▸ Information given:
----------------
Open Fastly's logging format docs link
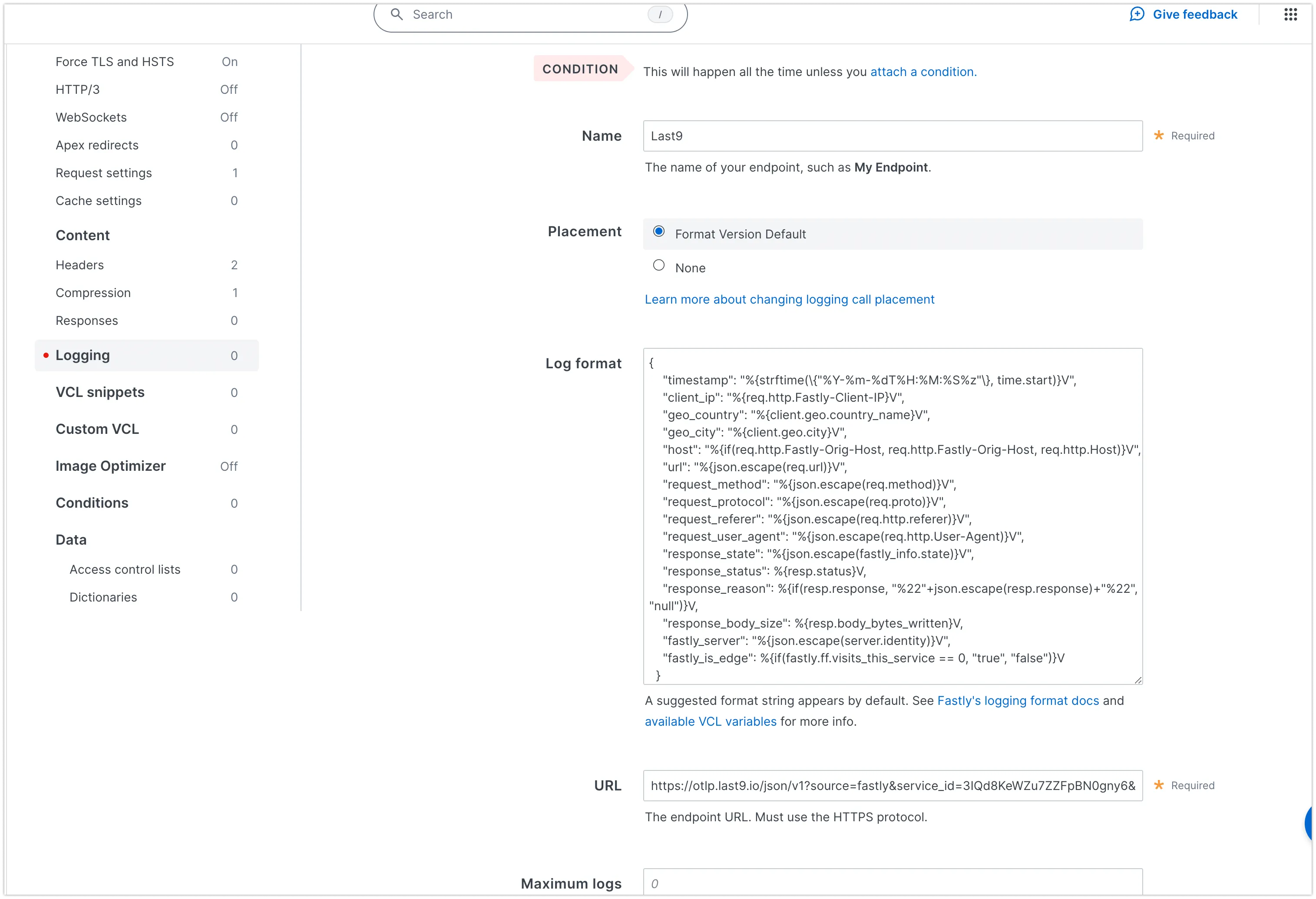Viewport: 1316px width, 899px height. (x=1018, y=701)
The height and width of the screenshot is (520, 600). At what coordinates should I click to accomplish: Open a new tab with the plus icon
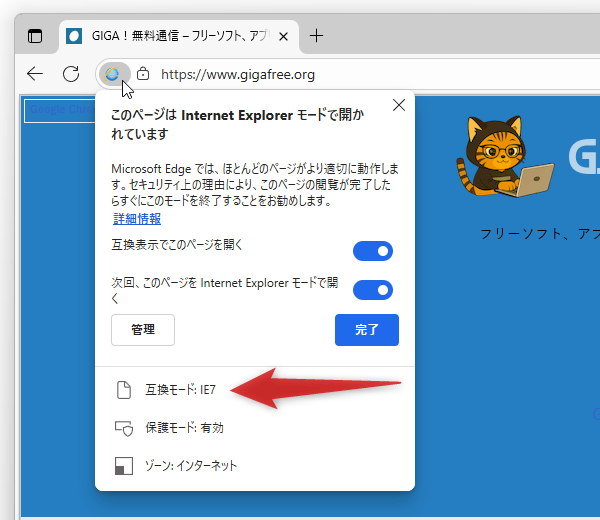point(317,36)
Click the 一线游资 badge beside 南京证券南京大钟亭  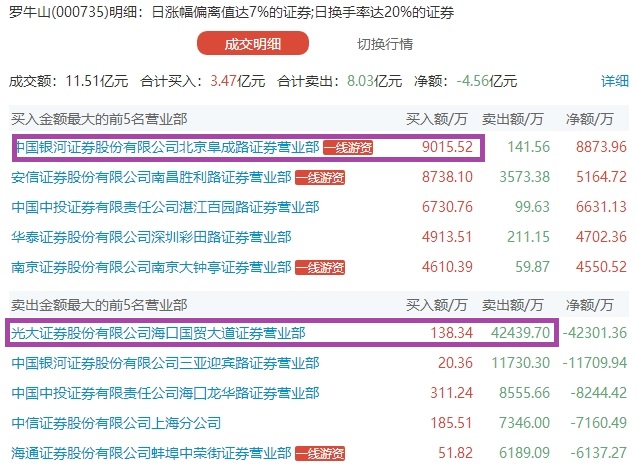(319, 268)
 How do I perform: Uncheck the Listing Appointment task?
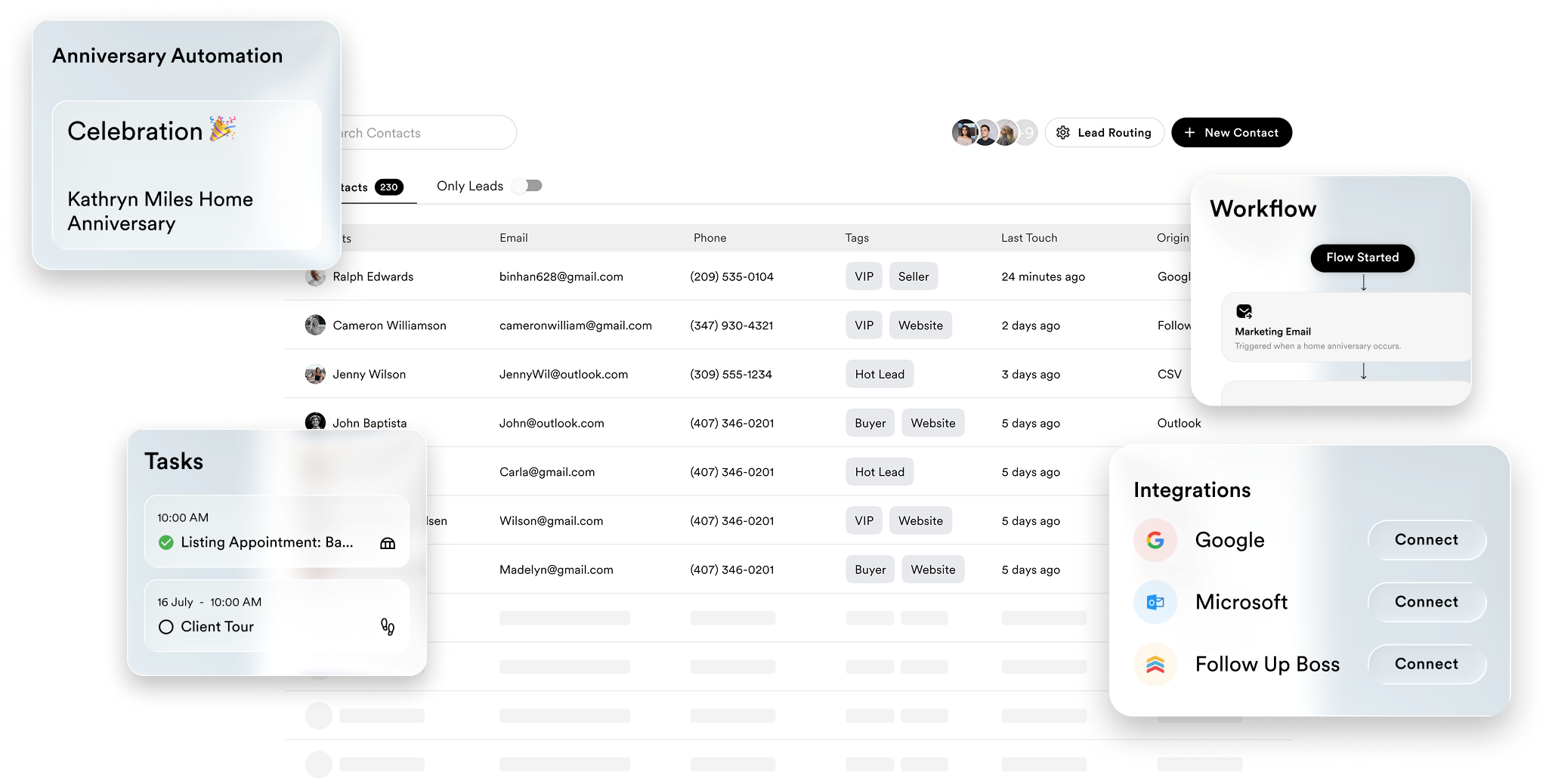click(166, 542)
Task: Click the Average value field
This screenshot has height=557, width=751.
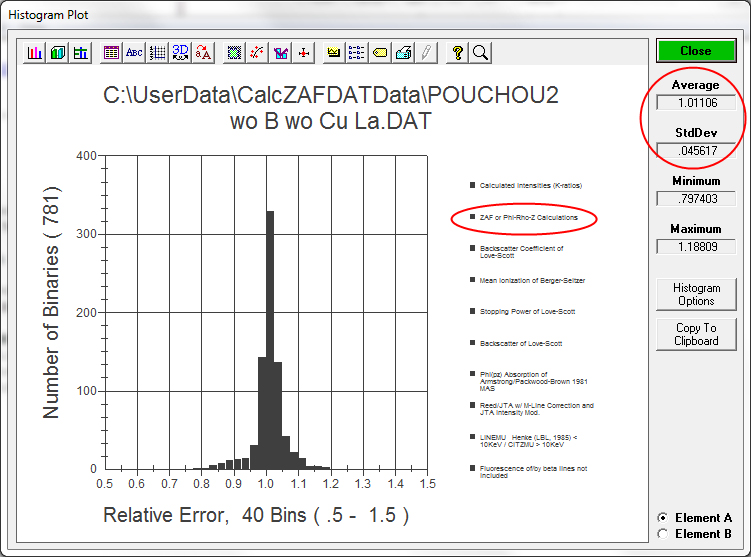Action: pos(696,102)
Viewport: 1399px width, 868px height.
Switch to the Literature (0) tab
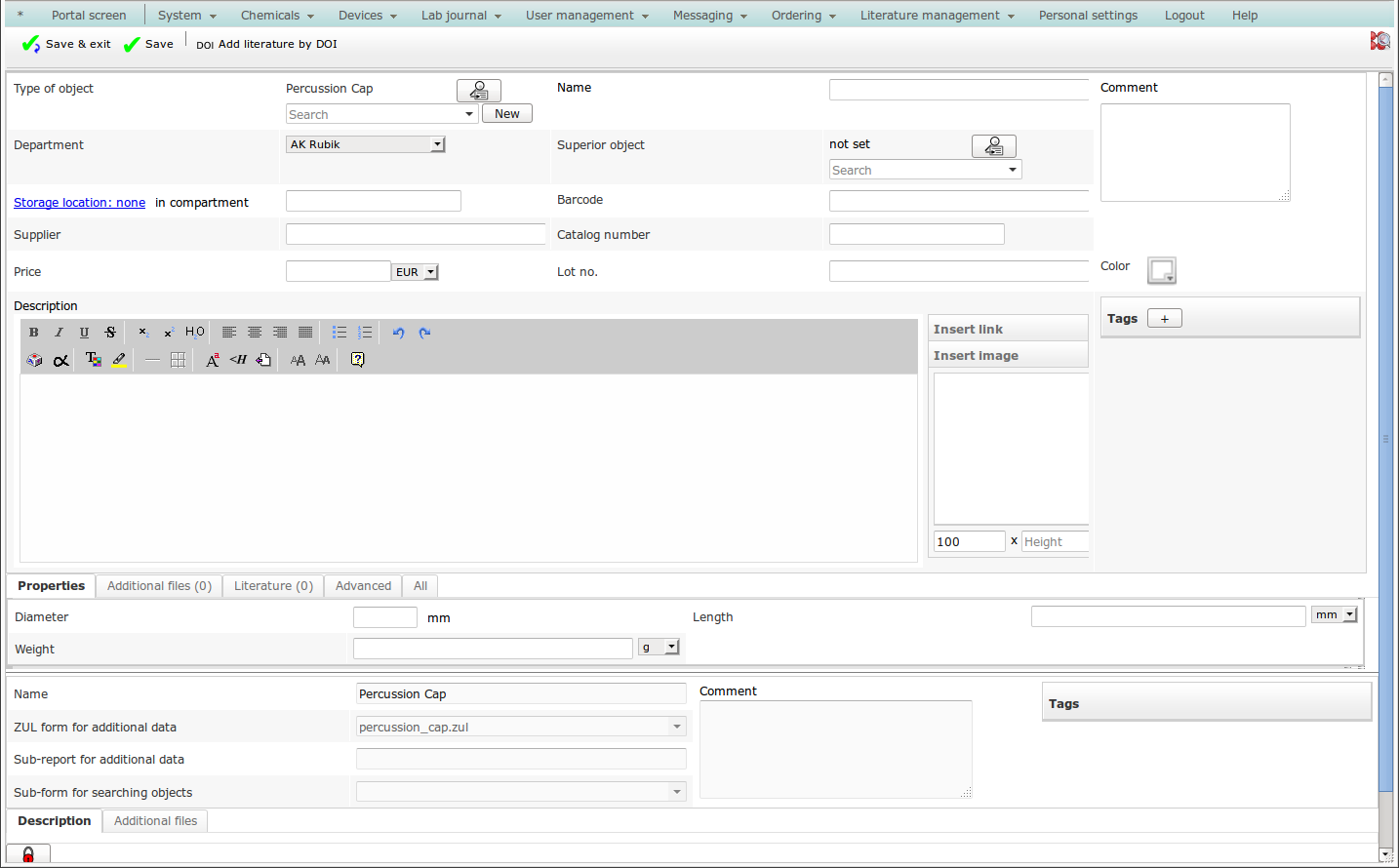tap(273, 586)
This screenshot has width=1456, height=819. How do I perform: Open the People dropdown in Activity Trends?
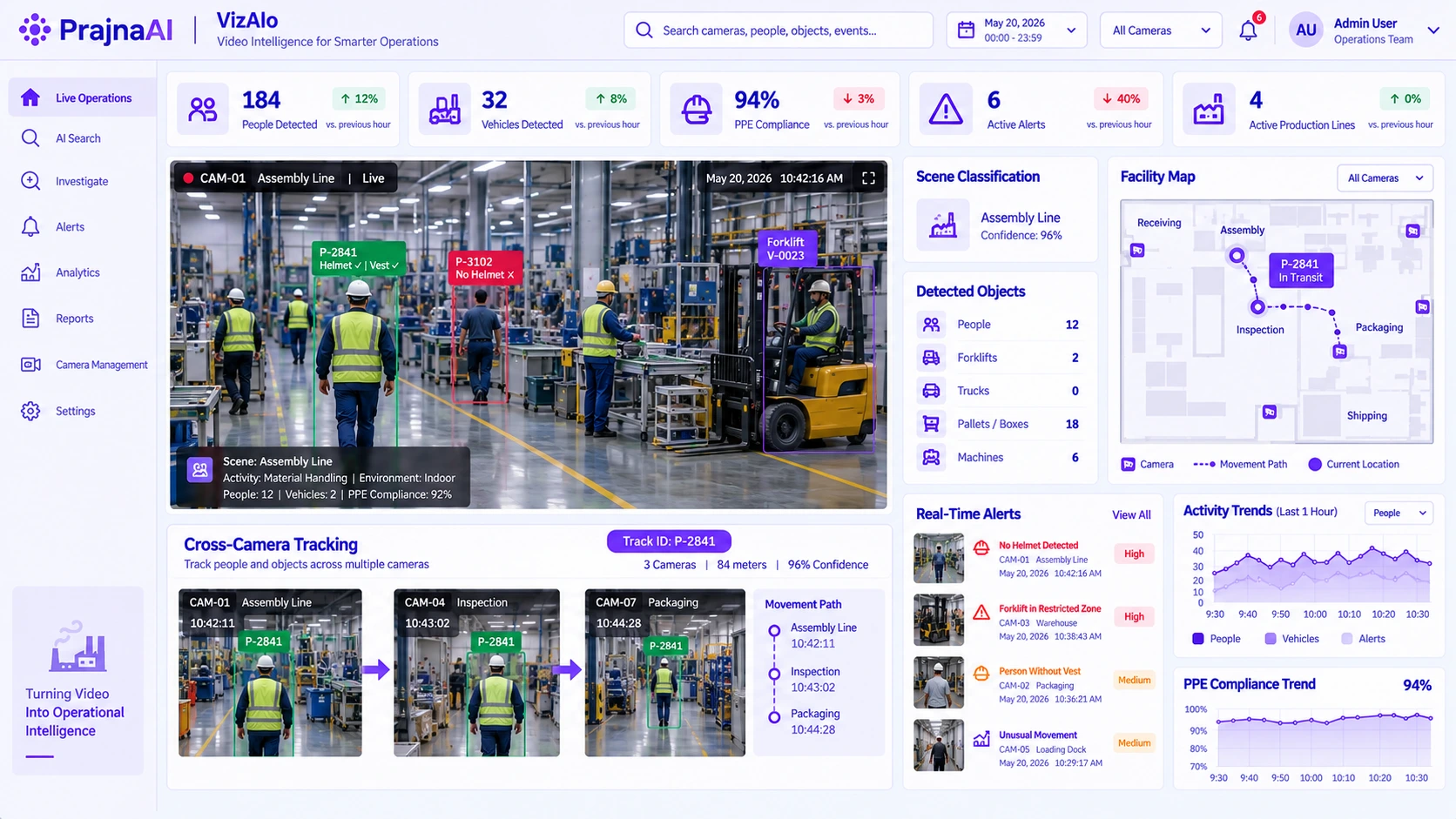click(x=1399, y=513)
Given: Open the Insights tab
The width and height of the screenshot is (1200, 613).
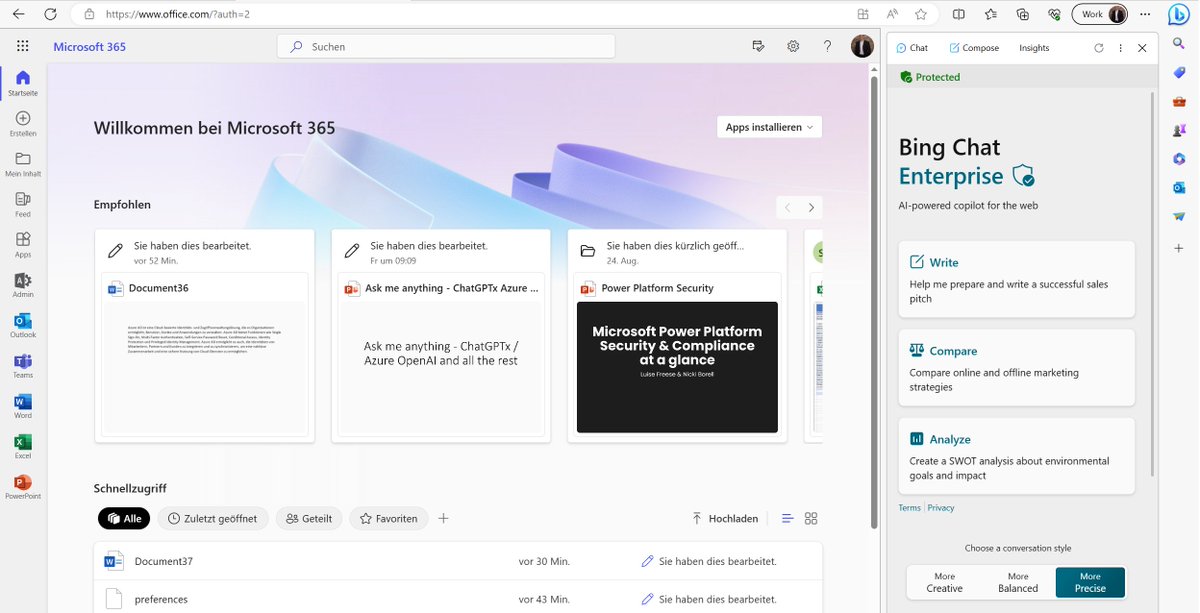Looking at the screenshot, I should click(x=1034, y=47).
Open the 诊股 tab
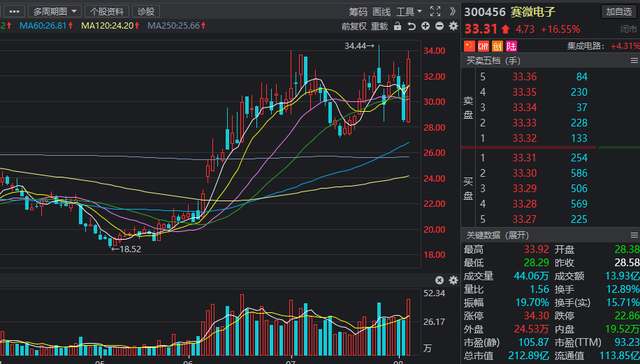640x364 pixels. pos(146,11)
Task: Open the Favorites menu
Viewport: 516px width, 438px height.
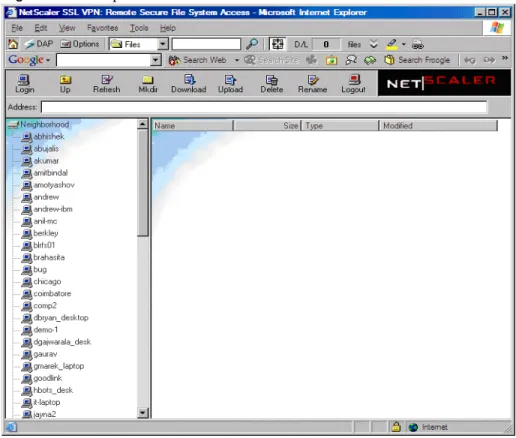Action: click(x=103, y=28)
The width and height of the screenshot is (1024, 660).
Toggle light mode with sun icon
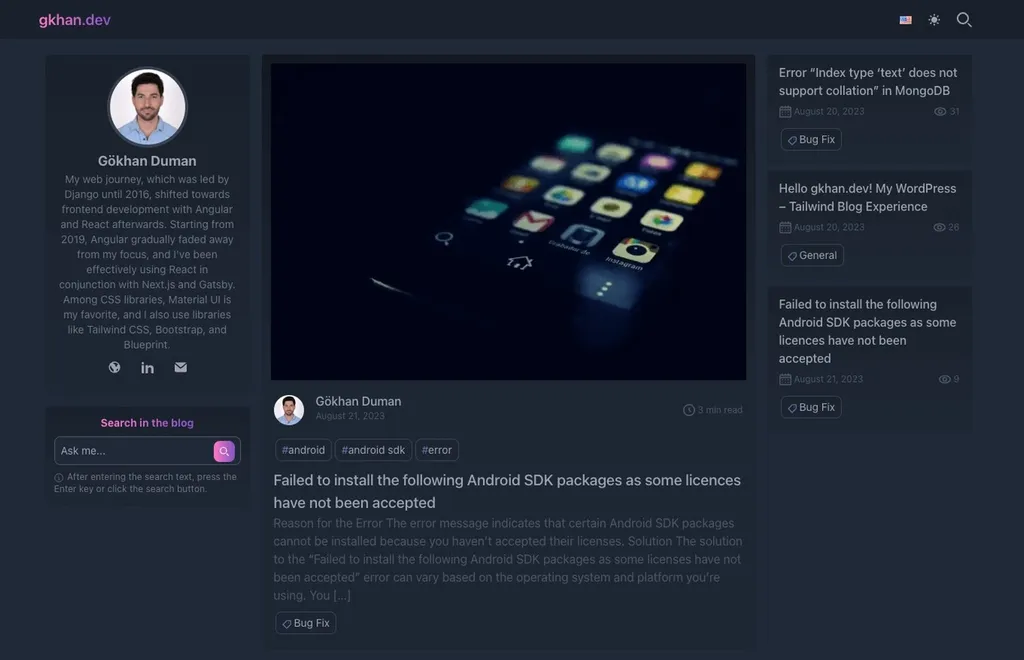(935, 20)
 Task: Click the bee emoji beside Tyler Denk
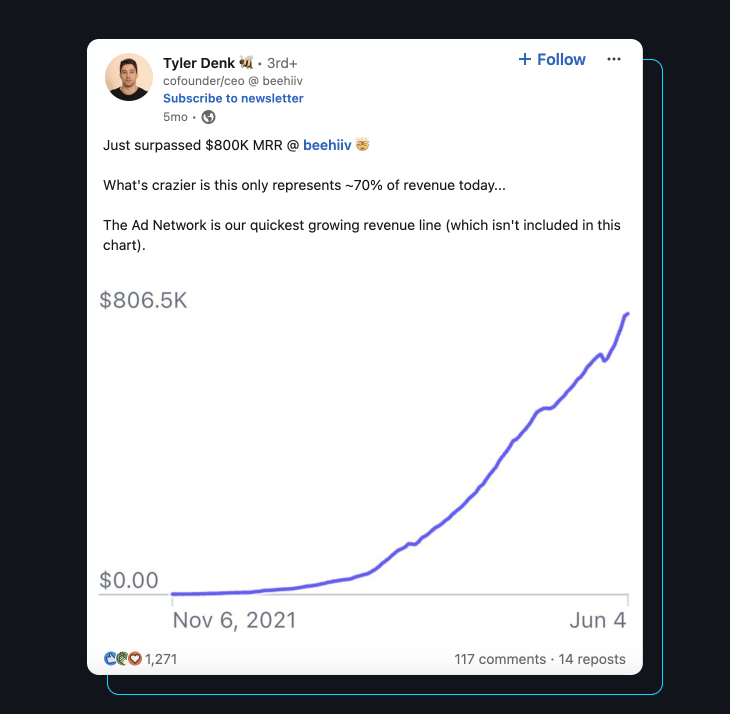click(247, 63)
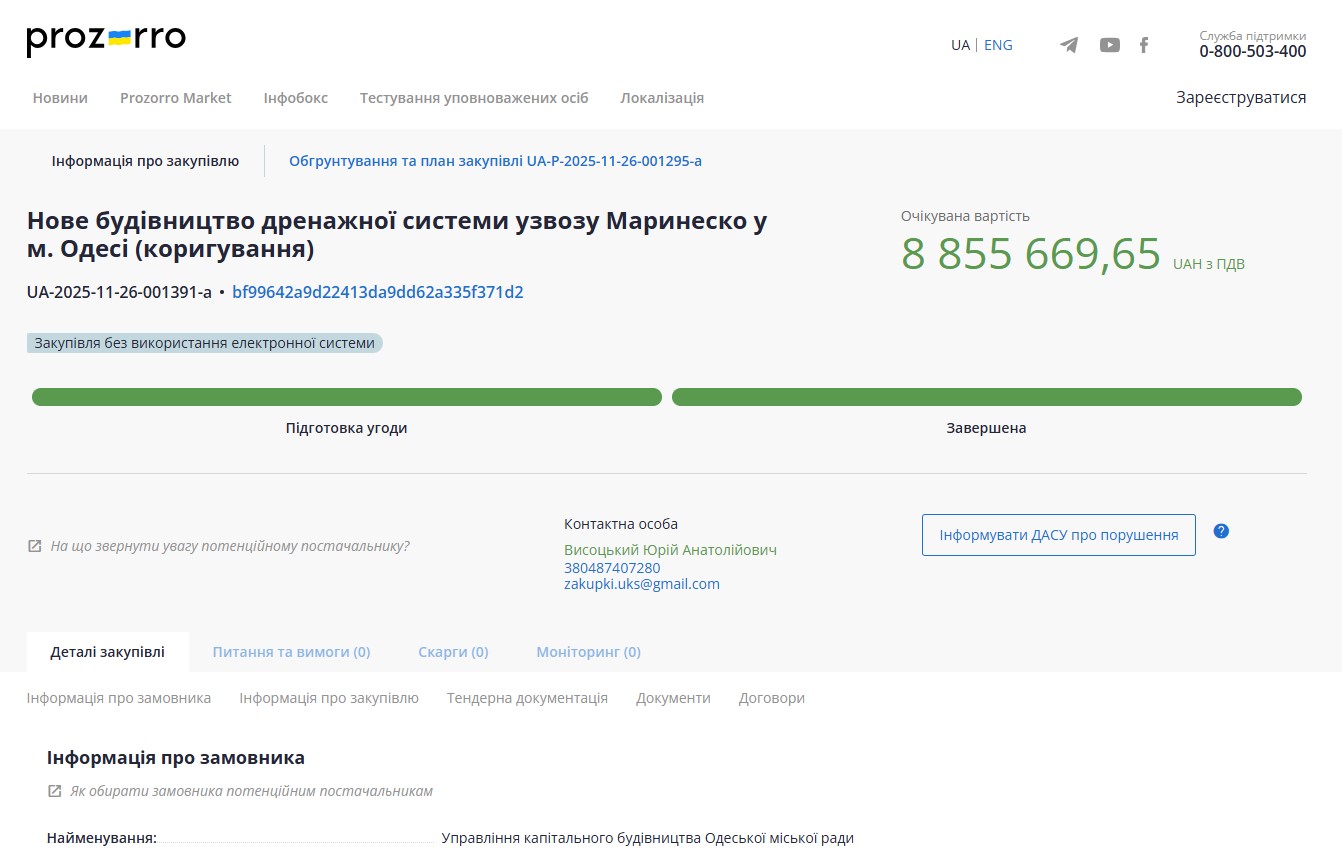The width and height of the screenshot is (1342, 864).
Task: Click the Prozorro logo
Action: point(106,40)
----------------
▸ Work task: Only the lines from the line that contains "Viewport: 1399px width, 868px height." through the end of the entries are to be written out, exactly and without pictures, both ends included.

▸ Result for this exercise:
Viewport: 1399px width, 868px height.
Switch to the Literature (0) tab
tap(273, 586)
This screenshot has width=1456, height=819. How do I perform: Open the People dropdown in Activity Trends?
click(x=1399, y=513)
Given: Open the Insights tab
The width and height of the screenshot is (1200, 613).
Looking at the screenshot, I should click(x=1034, y=47).
Open the 诊股 tab
640x364 pixels. pos(146,11)
Task: Open the Favorites menu
Viewport: 516px width, 438px height.
Action: click(x=103, y=28)
The width and height of the screenshot is (1024, 660).
Toggle light mode with sun icon
(935, 20)
 Task: Click the bee emoji beside Tyler Denk
click(247, 63)
The width and height of the screenshot is (1342, 864).
Task: Click the Prozorro logo
Action: point(106,40)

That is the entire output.